Монастырский понтонный мост к зиме уже сняли, и ходить приходилось в обход. Лёд на реке ещё не встал, а вода подёрнулась лишь тонюсенькой плёночкой, припорошённой сверху снежком. Подростки при виде Оптиной опустились на колени, а я пошла вперёд, полагая, - нагонят. Обернулась и обомлела - они уже неслись по реке, а тонюсенький ледок исчезал под их ногами. На реке уже во всю ширь бурлила вода, и ветер донёс властный крик старшего: «Николай Чудотворец, помогай!». Но пока на ватных от страха ногах я спускалась к воде, они были уже на том берегу. Радости об их спасении в тот миг не было, но было скорее недоумение: ведь не святые же отроки, чтобы аки по суху ходить по воде? Тем не менее они прошли».

Вот такая история. Несколько дней, после того, как я прочитал это, в голову лезли аналогичные ситуации из тех времён, порой куда более крутые и чудесные, чем то, что случайно подсмотрела эта женщина. Если даже вкратце пересказать некоторые из них - есть реальный шанс прослыть отъявленным религиозным фанатиком, погрязшим в собственной, оторванной от грешного этого мира, реальности.

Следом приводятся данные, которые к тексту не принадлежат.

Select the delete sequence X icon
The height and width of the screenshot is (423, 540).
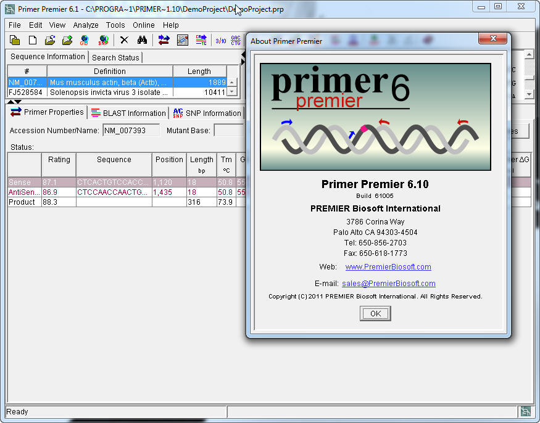[x=123, y=40]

Размышляя, таким образом, над стремительными превратностями изменчивого сего мира, брёл я, в середине этого жаркого лета, через пресловутый перекрёсток, по суетным своим делам. И вдруг - будто картинка мыслей моих - навстречу мне, со стороны Калуги, шли два человека. Я даже остановился, сойдя на обочину, любуясь точностью их облика: оба - и парень, и девушка, с хайром, небрежно заброшенным за плечи, котомки, майки с замысловатыми рисунками, свитера на бёдрах, и пыльные кроссовки, - шли, взявшись за руки, и в лицах их была та светлая уверенность, присущая людям, идущим сугубо по собственной дороге. Пока я разбирался, глядя им вслед, с реальностью и воспоминаниями, вмиг смешавшимися от неожиданности в моей голове, мимо нас пропылил, тормозя, не менее канонический, в подобной ситуации, КАМАЗ, из кабины которого выпрыгнули, благодаря Господа и водилу, ещё двое таких же, а пока они, поправляя дорожные сумки, приветствовали тех, встретившихся мне, присоединилась к ним, выпорхнув из тени придорожных зарослей, третья пара, завершив, таким образом, судя по общей жестикуляции, триумфальный въезд странствующей тусовки в пункт конечного назначения. Осмотревшись, ребятки со знанием дела направились в единственно возможную от перекрёстка сторону - туда, где за рекой торжественно белеет на опушке тёмного соснового бора Оптина Пустынь, а за бором тем ожидает их, в приветливой, пронизанной солнцем лощине, Долина Любви.

Славные, всё-таки времена наши, славные они, всё-таки, всегда. И ныне, и присно, и во веки веков. Аминь.